Regulation of carcinogenesis through multiple zinc fingers in ZBTB20

Abstract

Zinc finger (ZF) proteins regulate transcription by interacting with cis-acting elements for gene expression in response to stimuli within physiological systems. Bioinformatic studies have proposed that zinc finger and BTB (Broad complex, Tramtrack, Bric-à-brac) domain-containing protein 20 (ZBTB20) acts as a key regulator of crucial genes associated with carcinogenesis. However, biochemical experiments using purified proteins remain unreported. In this study, we investigated the regulatory functions of the ZF domains in ZBTB20, which has five CX₂CX₁₂HX₃H-type classical ZF domains, in the inhibition and expression of downstream transcription factors, including alpha-fetoprotein (AFP) and forkhead box transcription factor O1 (FOXO1). The four ZF domains of ZBTB20, ZBTB20(ZF1-4), inhibit the expression of AFP with specificity (K _d = 0.6 ± 0.04 nM) by interacting with the afp promoter (5'-ACCTA). Furthermore, ZBTB20(ZF1-4) or ZBTB20(ZF1-5) inhibited the expression of FOXO1, thereby suppressing cell cycle arrest and inducing tumorigenesis by binding to the promoter of foxO1 (5'-ACCGCCGCCTC) with affinities of 1.7 ± 0.07 and 2.1 ± 0.05 nM, respectively. The results provide the first evidence that ZBTB20 regulates gene expression through ZF domains positioned at the C-terminus through interactions with cis-acting elements to achieve specificity and selectivity. The balance of ZBTB20 expression can be a crucial issue for the regulation of two downstream transcription factors to maintain homeostasis.

Fig. 1. ZBTB20 from Homo sapiens. (a) Domain organization of ZBTB20. The N-terminal BTB/POZ domain is followed by five classical ZF domains (ZF1–ZF5). The linker region between ZF4 and ZF5 comprises 25 amino acids, which is longer than the typical linkers in classical ZF proteins. (b) Sequence alignment of five classical ZF domains in ZBTB20. Each color denotes an identity (blue), similarity (green), and mismatch (gray) sequence. Yellow highlights indicate cysteine (Cys) and histidine (His) residues involved in zinc ion coordination, characteristic of the CX₂CX₁₂HX₃H-type zinc finger motif.

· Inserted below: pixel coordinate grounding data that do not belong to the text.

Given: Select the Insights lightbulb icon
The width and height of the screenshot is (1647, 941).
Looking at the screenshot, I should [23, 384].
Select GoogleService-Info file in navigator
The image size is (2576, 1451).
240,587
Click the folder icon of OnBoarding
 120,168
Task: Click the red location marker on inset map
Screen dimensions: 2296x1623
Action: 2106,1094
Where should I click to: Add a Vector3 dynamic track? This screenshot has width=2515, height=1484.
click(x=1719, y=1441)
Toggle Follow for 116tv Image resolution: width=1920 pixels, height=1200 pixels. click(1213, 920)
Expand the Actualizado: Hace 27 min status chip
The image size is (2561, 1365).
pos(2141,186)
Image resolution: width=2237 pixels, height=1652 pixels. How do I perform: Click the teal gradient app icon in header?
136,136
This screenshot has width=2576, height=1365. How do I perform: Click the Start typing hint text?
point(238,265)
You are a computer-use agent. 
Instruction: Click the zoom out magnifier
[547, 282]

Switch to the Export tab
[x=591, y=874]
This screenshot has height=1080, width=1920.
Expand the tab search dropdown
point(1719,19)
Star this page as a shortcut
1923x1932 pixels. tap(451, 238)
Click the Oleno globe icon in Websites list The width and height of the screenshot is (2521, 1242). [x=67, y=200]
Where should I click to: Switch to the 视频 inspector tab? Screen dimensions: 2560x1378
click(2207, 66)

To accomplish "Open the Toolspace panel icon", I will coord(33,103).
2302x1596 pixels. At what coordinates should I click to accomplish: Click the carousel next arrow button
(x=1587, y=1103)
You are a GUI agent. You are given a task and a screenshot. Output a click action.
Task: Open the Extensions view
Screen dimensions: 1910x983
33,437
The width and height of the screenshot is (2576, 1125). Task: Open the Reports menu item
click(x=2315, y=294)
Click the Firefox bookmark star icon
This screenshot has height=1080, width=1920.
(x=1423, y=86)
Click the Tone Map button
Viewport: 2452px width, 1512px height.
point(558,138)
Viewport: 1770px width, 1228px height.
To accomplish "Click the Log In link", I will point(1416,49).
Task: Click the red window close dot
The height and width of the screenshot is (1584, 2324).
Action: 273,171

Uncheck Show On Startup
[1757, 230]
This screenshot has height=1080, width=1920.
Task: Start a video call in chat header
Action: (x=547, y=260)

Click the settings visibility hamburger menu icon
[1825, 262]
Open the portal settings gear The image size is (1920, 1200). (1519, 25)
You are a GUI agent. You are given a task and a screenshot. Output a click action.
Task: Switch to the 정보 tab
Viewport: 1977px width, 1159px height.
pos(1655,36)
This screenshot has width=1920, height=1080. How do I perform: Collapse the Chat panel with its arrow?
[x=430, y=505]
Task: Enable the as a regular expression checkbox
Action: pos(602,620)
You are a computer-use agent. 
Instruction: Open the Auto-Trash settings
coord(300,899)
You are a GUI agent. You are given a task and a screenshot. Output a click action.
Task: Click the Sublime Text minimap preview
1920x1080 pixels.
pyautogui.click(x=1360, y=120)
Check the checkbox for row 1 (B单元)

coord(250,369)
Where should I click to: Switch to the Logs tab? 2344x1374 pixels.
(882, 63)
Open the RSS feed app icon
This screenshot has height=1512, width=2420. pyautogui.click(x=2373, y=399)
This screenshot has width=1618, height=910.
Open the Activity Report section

Fig. 2. ZBTB20-mediated suppression of the alpha-fetoprotein (AFP). (a) Promoter region of Homo sapiens afp gene. The yellow highlighted sequence represents the core ZBTB20 binding site, located before the transcription start site (TSS). (b) and (c) Binding affinities of the wild-type (WT) afp promoter and its mutants with (b) ZBTB20(ZF1-4) and (c) ZBTB20(ZF1-5), measured via fluorescence anisotropy. Error bars represent standard deviations from a minimum of at least three independent experiments.

Fig. 3. ZBTB20-mediated suppression of the forkhead box transcription factor O1 (FOXO1). (a) Putative binding site for ZBTB20 located upstream of foxO1. To identify specific binding sites for the ZBTB20 ZF domains, the foxO1 promoter was divided into F1–F4 segments. The foxO1-F1 region was further divided into S1–S3 segments for a more detailed analysis, as shown below the promoter map. (b) and (c) Binding affinities of the foxO1 promoter sections (F1–F4) with (b) ZBTB20(ZF1-4) and (c) ZBTB20(ZF1-5), measured via fluorescence anisotropy. (d) and (e) Binding affinities of the subdivided foxO1-F1 regions (S1–S3) with (d) ZBTB20(ZF1-4) and (e) ZBTB20(ZF1-5), respectively. The analysis identifies specific binding preferences within the foxO1-F1 region. Error bars indicate standard deviations from a minimum of three independent experiments.

Fig. 4. Transcriptional regulatory interactions of ZBTB20 with cis-acting elements. (a) and (b) Binding curve of cis-acting elements (afp, foxO1-S2, and irs) with (a) ZBTB20(ZF1-4) and (b) ZBTB20(ZF1-5), respectively. Error bars indicate standard deviations from at least three independent experiments.

Fig. 5. Schematic of ZBTB20 zinc finger (ZF) binding to cis-acting elements in cancer regulation. (a) and (b) ZBTB20 ZF domains bound to (a) afp promoter contributing to tumor suppression, and (b) foxO1 promoter facilitating tumorigenesis.